Eusebius, bishop of Caesarea (AD c.260-339)

The Greeks themselves did not think that philosophy was original with them; they thought of it as coming from a variety of sources outside Greece, usually Eastern. But then, they did not value originality as such very highly, and they certainly did think that philosophy was something that they did distinctively and well. And indeed, when we read the fragments even of an author as elusive as Thales we can see an interesting and distinctive way of thinking emerging.

A tradition of reasoning?

What makes it philosophical? Usually this is characterized as explicit appeal to reason and argument. Stated as generally as this, the claim is undoubtedly true. Philosophers are distinguished by arguing for their conclusions and against other philosophers’ conclusions, and by demanding reasons for others’ claims and giving reasons for their own. But while this may mark philosophy off from poetry and the like, it does not give us a very determinate way of proceeding, or of marking philosophy off from other intellectual endeavours. There are many kinds of reason and argument – which is to count? When we look at the different kinds of project that the Presocratics produced, we are hard put to find a single kind of reasoning at work, or a demand for a single kind of argument.

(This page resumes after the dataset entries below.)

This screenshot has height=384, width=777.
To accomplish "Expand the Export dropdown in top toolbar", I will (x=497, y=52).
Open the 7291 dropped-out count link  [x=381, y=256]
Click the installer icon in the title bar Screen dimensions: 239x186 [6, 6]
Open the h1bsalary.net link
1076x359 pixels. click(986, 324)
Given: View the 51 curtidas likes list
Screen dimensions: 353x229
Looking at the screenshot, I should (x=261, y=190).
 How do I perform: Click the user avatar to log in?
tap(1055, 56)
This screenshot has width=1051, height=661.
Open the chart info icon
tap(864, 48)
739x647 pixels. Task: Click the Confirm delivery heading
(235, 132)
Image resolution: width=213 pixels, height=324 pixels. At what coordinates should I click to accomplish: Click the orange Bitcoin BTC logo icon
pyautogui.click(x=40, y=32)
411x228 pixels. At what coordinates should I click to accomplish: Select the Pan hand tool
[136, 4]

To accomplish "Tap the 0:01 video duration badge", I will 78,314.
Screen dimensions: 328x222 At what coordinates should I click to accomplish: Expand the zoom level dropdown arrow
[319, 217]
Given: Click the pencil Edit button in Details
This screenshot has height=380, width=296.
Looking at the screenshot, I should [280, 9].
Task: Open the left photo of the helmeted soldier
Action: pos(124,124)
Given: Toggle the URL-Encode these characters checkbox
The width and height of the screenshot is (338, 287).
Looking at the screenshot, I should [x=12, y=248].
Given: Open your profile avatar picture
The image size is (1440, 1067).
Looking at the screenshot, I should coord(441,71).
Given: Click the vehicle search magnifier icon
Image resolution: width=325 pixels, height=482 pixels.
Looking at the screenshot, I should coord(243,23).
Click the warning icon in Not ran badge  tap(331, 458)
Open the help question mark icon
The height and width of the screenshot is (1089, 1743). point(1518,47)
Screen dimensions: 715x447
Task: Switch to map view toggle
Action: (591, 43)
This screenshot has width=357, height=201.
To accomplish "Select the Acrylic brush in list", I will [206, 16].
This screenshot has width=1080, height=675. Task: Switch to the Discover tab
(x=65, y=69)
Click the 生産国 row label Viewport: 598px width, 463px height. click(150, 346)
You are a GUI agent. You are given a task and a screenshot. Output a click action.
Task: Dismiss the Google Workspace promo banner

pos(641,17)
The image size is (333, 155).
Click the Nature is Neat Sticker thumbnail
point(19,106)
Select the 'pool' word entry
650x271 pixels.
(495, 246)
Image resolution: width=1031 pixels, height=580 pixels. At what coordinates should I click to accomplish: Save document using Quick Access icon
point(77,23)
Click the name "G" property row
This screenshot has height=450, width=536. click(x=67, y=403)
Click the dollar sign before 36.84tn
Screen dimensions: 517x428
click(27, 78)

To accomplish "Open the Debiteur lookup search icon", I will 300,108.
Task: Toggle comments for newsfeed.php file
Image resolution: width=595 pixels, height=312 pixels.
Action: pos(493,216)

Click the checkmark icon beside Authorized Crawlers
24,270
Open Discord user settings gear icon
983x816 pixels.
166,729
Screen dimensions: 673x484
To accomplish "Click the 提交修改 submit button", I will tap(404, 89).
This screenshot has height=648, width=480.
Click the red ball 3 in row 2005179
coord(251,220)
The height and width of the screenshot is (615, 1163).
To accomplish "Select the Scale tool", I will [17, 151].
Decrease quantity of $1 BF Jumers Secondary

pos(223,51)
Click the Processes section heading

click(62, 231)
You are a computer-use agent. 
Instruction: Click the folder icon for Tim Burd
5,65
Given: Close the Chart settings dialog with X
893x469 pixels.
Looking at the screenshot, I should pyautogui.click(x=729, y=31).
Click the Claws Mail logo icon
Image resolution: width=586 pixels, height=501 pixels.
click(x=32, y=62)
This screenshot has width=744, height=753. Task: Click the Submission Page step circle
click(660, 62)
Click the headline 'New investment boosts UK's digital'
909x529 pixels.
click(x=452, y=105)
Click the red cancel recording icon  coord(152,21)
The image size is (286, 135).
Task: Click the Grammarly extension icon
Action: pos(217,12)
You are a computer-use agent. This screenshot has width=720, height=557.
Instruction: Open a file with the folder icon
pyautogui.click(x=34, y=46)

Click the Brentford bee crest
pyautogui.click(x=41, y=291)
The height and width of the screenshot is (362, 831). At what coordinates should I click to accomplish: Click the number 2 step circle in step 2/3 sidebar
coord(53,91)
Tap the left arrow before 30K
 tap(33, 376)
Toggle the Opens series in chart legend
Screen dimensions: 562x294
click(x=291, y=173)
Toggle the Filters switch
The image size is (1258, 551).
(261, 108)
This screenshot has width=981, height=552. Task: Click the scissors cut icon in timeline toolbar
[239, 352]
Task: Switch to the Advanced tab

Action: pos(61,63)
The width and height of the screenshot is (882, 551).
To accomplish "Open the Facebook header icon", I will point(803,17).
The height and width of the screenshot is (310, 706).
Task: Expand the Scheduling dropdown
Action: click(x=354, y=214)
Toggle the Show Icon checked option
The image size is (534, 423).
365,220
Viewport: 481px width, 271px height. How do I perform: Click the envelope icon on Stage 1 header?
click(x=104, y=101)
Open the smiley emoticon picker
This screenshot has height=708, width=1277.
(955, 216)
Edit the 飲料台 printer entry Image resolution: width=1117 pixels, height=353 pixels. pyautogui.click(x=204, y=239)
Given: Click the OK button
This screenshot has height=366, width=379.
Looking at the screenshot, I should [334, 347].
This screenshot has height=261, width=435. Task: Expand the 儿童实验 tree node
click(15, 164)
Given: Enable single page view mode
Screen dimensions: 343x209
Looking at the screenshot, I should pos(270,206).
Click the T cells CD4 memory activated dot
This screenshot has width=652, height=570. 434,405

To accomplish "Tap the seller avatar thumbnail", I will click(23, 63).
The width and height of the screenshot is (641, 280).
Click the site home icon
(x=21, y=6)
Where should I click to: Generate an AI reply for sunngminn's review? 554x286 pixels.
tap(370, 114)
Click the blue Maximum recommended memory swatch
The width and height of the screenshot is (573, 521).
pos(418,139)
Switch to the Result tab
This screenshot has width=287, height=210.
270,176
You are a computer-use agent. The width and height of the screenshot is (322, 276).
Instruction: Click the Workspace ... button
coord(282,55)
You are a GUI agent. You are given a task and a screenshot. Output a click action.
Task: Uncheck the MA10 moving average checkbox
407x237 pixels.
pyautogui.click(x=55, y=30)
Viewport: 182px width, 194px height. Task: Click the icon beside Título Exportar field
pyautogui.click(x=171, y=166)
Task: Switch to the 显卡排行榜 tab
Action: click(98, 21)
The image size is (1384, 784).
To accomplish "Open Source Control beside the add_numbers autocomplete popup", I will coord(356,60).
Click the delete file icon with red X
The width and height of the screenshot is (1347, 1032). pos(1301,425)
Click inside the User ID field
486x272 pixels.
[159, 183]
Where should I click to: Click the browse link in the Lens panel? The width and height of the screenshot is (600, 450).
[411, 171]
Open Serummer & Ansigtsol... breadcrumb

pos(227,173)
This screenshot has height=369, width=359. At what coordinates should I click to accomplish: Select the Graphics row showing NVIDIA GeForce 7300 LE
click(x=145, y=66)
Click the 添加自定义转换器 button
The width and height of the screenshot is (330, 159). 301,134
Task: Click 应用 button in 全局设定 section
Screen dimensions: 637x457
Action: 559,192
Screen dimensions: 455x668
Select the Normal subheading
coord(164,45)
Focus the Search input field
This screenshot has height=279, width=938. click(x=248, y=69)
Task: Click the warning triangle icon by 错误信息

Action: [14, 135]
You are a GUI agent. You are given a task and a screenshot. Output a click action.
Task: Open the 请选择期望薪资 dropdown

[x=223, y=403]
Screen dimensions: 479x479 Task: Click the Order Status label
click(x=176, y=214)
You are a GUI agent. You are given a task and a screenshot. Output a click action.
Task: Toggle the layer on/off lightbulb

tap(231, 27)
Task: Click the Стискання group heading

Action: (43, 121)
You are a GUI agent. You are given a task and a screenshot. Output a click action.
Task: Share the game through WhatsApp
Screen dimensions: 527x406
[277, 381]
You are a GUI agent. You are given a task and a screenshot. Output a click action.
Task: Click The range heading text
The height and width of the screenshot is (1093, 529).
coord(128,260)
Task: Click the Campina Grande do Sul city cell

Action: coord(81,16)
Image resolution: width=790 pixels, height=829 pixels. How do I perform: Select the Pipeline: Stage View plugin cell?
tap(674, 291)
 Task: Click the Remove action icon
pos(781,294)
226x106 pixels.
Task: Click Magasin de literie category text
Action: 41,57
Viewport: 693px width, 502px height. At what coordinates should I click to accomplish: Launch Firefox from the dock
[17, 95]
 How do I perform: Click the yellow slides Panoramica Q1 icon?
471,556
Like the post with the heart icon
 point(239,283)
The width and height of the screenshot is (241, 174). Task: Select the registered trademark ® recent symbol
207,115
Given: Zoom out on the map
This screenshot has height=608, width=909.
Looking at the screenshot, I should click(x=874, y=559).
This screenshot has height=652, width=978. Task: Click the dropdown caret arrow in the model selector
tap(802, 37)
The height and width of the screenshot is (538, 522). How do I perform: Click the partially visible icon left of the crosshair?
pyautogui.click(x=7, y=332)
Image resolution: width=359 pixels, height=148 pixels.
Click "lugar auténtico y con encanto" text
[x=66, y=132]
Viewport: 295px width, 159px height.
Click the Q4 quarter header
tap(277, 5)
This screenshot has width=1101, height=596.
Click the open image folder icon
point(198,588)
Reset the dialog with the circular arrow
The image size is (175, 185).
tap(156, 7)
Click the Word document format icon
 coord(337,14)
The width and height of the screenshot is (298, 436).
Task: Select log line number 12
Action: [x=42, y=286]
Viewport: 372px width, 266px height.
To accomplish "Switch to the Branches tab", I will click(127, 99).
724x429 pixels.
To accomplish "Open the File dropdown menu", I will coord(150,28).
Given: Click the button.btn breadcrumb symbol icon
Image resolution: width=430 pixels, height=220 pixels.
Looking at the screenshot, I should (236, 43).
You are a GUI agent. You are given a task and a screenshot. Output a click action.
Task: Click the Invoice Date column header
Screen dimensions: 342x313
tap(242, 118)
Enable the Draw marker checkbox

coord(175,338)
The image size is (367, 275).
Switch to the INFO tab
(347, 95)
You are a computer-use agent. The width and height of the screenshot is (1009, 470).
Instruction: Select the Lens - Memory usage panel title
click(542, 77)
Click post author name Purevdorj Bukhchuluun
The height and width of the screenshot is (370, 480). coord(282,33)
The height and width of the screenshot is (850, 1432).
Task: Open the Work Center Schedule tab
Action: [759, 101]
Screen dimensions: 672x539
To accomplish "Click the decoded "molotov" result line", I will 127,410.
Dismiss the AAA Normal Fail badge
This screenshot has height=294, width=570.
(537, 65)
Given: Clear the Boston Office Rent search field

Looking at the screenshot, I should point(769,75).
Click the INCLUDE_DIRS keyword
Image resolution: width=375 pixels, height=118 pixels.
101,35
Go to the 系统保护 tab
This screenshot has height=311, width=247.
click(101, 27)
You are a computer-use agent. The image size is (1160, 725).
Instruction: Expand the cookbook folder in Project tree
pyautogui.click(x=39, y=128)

The first Presocratics, Thales, Anaximander, and Anaximenes – from Miletus in Asia Minor – were concerned to provide cosmologies, reasoned accounts of the world we live in. As Aristotle acutely saw, they focused on what he called the material cause – the question of what our world is composed of. This is the question to which we find answers in terms of water, air and ‘the boundless’. These answers show a very striking degree of simplicity and economy, and bring with them explanations of a wide variety of puzzling physical phenomena. Because of this, these philosophers have at times been seen as precursors of science, with its explanatory hypotheses. It is clear, however, that there is little in these very speculative theories that can be usefully compared with any precise concept of scientific enquiry. A just account has to see these Presocratic figures as transitional, with an intellectual impulse to render our world explicable which has much in common with later philosophy and science.

7. A late representation of Anaximander with a sundial he is credited with inventing

Other Presocratics are anything but scientific. Heraclitus of Ephesus writes in aphorisms of notorious obscurity, uniting an account of the world as fire with concern for the individual’s self-knowledge. His account of both appeals to reason (logos), both your individual reason and the big Reason in the universe that your reason should try to conform to; yet there is little reason or argument to convince us of this. Xenophanes of Colophon uses reason and argument to undermine naive beliefs about the gods. In him we see clearly for the first time reason being used to fault and replace ordinary beliefs by something the philosopher argues to be more rationally adequate. Anthropomorphic views of God are shown to be defective in a convincing way: every people, Xenophanes says, makes gods in their own image (and so would animals, if they could). But his allegedly more rationally adequate conception of God is so peculiar – God seems to be a kind of sphere – that the issue is bound to arise of what the authority is of the reasoning that overthrows our beliefs and gets us to this point.

A new way of thinking?

‘My aim has been to show that a new thing came into the world with the early Ionian teachers – the thing we call science . . . It is quite wrong to look for the origins of Ionian science in mythological ideas of any kind . . . It is to these men we owe the conception of an exact science which should ultimately take in the whole world as its object.’